**提供された抜粋:**

自然死を許さない社会

昨日八月二日のプレジデントオンラインに「ピンピンコロリ(PPK)は最悪の死に方」という記事がありました。ピンピンコロリは「最悪な死に方」である…高齢者医療のプロが「PPKを目指してはいけない」と訴えるワケ 「理想的な逝き方」が根付く社会は息苦しい (3ページ目) | PRESIDENT Online(プレジデントオンライン)

しばらく前から、死ぬまで元気で動いていて、突然、一気に死ぬのが理想の死に方のように言われ、東京巣鴨のとげ抜き地蔵は、一時PPKを願う人の参詣で賑わいました。今も賑わっているかどうかは知りません。

 

しかし今、家で体調が急変した時。その記事は次のように述べています。

 

『その急変の瞬間を目撃、共有した人は100パーセント救急車を呼ぶなり、即座に救命救急処置を開始することになり、これらは通常避けられません。  逆に、現在の日本において、つい先ほどまで元気に話をしていた人の呼吸や心拍が急に止まっているのを確認したにもかかわらず、ベッドに寝かせたまま“平穏に看取る”という選択をした人は、なぜそのような対応をしたのか、なぜ救急車を呼ばなかったのか、厳しく問われるとともに、あらぬ疑いをかけられる危険性すらあるといえるでしょう』。

 

家で家族の急変を目撃した人は、百パーセント救急車を呼び、病院で蘇生処置を施され、付き添いの家族も追い払われた冷たい救急処置室で呼吸器に繋がれ、四肢に点滴やラ何やらの針を刺されて、その挙句に死亡し、それが現代有り得るPPKだと筆者は述べています。

**提示された記録:**

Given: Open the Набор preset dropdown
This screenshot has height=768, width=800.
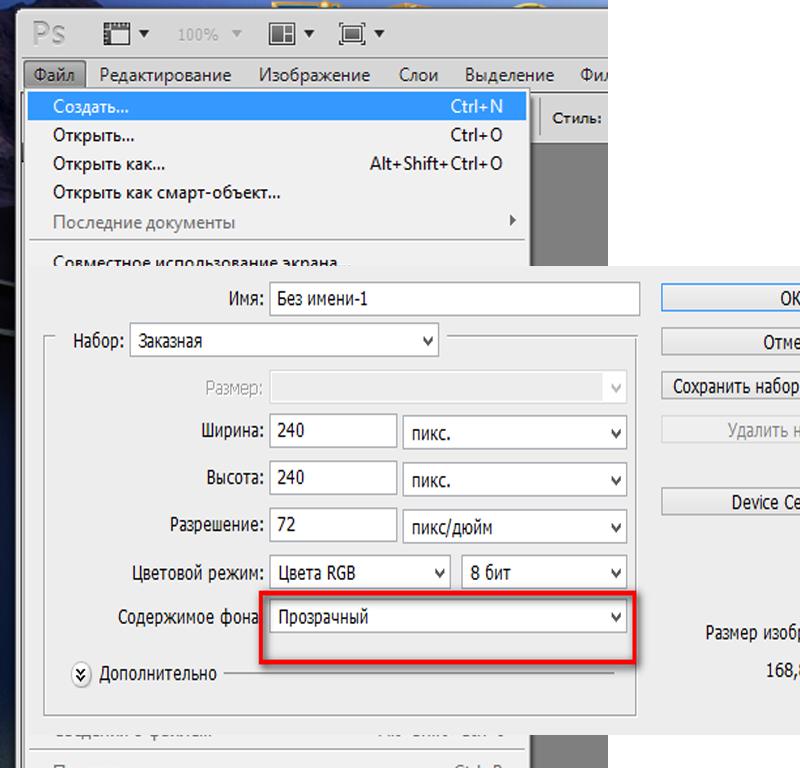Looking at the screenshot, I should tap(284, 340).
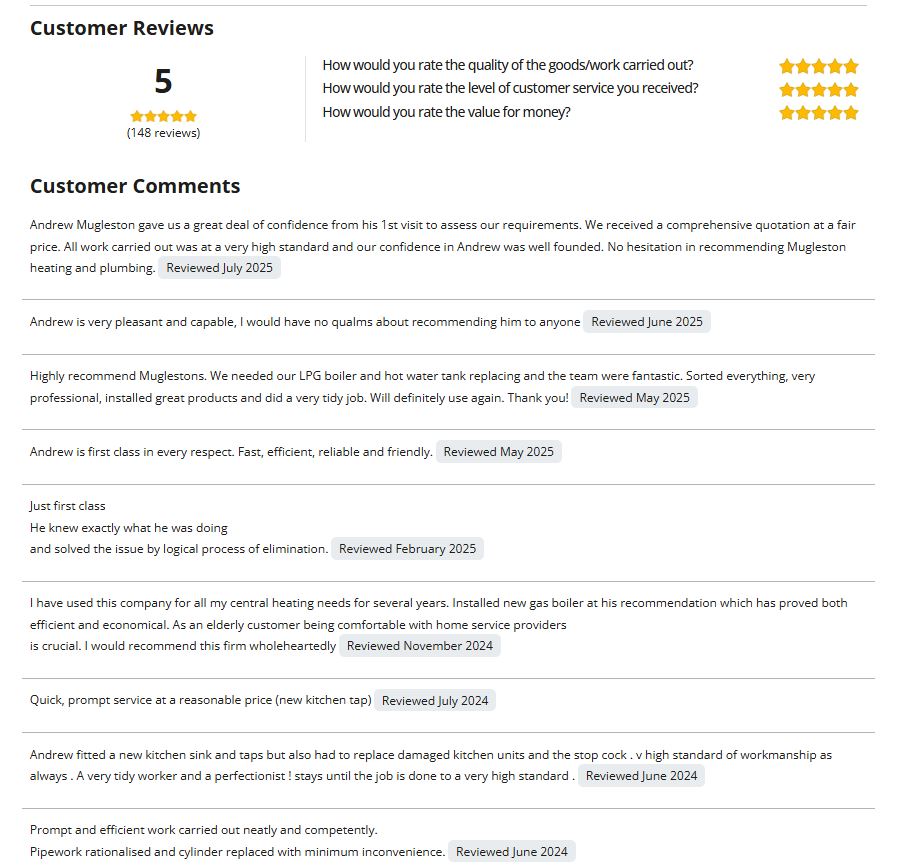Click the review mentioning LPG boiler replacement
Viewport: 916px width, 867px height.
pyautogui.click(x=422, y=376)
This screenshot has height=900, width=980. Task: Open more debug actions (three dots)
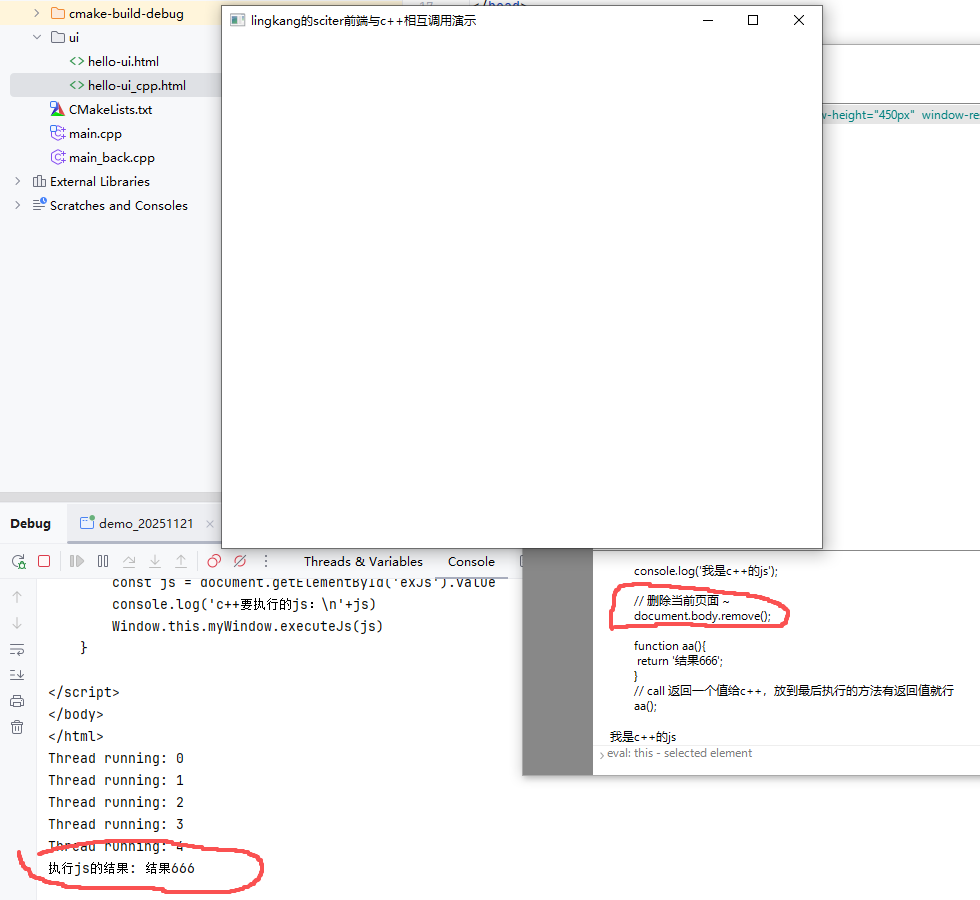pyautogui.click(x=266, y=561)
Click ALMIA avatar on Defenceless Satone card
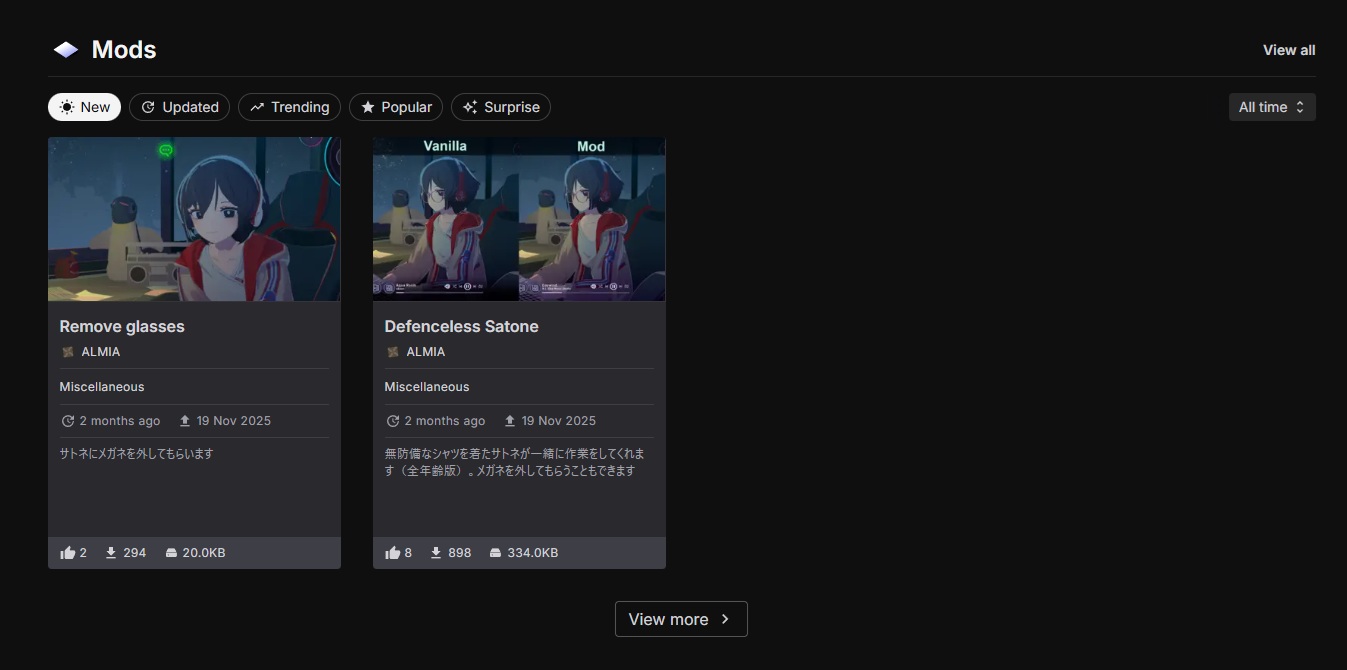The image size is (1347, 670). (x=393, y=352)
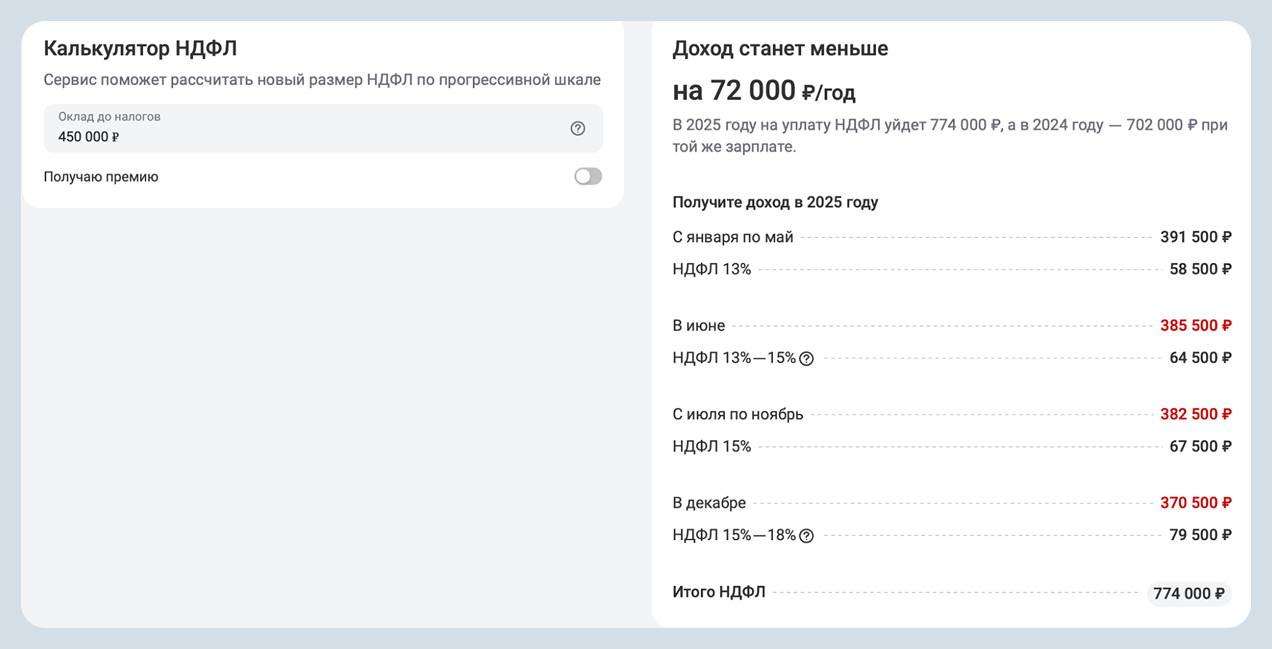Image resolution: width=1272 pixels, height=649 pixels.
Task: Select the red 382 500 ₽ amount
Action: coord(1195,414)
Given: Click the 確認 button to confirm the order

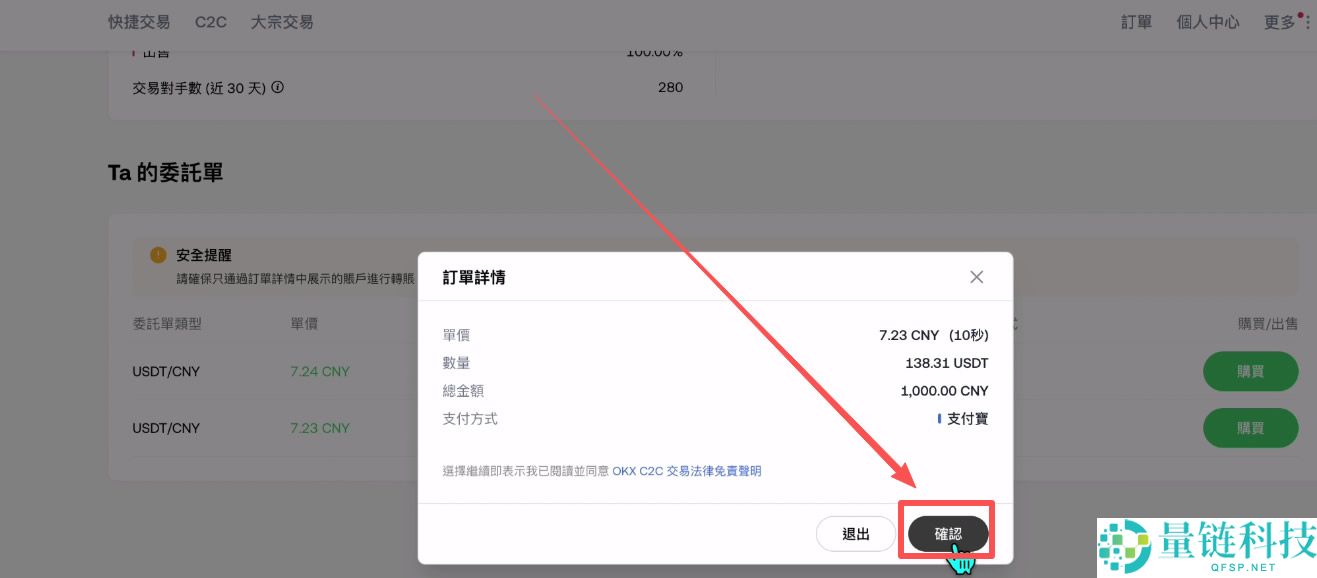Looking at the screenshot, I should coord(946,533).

**作業内容:** 上にある「自然死を許さない社会」の文章を、一字も変えずに全文書き写すこと。

**解答:**
自然死を許さない社会

昨日八月二日のプレジデントオンラインに「ピンピンコロリ(PPK)は最悪の死に方」という記事がありました。ピンピンコロリは「最悪な死に方」である…高齢者医療のプロが「PPKを目指してはいけない」と訴えるワケ 「理想的な逝き方」が根付く社会は息苦しい (3ページ目) | PRESIDENT Online(プレジデントオンライン)

しばらく前から、死ぬまで元気で動いていて、突然、一気に死ぬのが理想の死に方のように言われ、東京巣鴨のとげ抜き地蔵は、一時PPKを願う人の参詣で賑わいました。今も賑わっているかどうかは知りません。

 

しかし今、家で体調が急変した時。その記事は次のように述べています。

 

『その急変の瞬間を目撃、共有した人は100パーセント救急車を呼ぶなり、即座に救命救急処置を開始することになり、これらは通常避けられません。  逆に、現在の日本において、つい先ほどまで元気に話をしていた人の呼吸や心拍が急に止まっているのを確認したにもかかわらず、ベッドに寝かせたまま“平穏に看取る”という選択をした人は、なぜそのような対応をしたのか、なぜ救急車を呼ばなかったのか、厳しく問われるとともに、あらぬ疑いをかけられる危険性すらあるといえるでしょう』。

 

家で家族の急変を目撃した人は、百パーセント救急車を呼び、病院で蘇生処置を施され、付き添いの家族も追い払われた冷たい救急処置室で呼吸器に繋がれ、四肢に点滴やラ何やらの針を刺されて、その挙句に死亡し、それが現代有り得るPPKだと筆者は述べています。